Permission Model
Every native contract call generates a permission entry in the compiled manifest's permissions array. The compiler infers these permissions from the IR and emits explicit contract + methods entries.
Fixed vs Wildcard Permissions
| Call Pattern | Manifest Permission |
|---|---|
NativeCalls.neoBalanceOf(addr) | { "contract": "0xef40...", "methods": ["balanceOf"] } |
NativeCalls.gasTransfer(...) | { "contract": "0xd2a4...", "methods": ["transfer"] } |
Syscalls.sha256(data) | { "contract": "0x726c...", "methods": ["sha256"] } |
| Dynamic contract call | { "contract": "*", "methods": "*" } |
Using the devpack's fixed wrappers (NativeCalls.*, Syscalls.*) produces precise permission entries.

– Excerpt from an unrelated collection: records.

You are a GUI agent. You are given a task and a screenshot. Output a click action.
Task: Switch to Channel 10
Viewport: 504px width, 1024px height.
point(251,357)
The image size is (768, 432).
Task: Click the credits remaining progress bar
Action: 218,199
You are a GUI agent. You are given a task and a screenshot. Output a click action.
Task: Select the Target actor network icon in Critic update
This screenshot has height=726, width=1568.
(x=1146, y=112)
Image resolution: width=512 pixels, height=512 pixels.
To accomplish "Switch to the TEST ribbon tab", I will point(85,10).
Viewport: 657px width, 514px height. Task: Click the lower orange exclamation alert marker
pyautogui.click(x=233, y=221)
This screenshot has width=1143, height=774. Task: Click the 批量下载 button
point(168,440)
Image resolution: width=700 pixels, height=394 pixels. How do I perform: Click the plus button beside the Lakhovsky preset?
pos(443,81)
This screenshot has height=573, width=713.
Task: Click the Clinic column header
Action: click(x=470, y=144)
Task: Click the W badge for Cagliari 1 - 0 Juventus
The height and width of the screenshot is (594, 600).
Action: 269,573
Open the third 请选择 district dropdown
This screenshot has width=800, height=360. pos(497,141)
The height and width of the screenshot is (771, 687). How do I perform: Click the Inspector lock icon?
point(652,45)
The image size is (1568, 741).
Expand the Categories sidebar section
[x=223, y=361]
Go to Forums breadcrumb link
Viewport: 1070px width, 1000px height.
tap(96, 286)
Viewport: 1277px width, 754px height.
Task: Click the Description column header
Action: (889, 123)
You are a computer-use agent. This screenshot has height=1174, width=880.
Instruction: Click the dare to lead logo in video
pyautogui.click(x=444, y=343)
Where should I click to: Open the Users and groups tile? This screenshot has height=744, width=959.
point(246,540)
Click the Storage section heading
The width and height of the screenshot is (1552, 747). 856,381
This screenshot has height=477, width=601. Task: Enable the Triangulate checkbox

Dynamic calls through Syscalls.contractCall() with runtime-computed targets or method names may force wildcard permissions.
Hardening
Reject wildcard permissions in production builds:
neo-solc contract.sol \
--callt \
--deny-wildcard-contracts \
--deny-wildcard-methods \
-o build/contractWARNING
Wildcard permissions ("contract": "*" or "methods": "*") allow the contract to call any contract or method on the network. Always audit the generated manifest before deployment. Use --deny-wildcard-contracts --deny-wildcard-methods to make the compiler reject any code path that would require wildcards.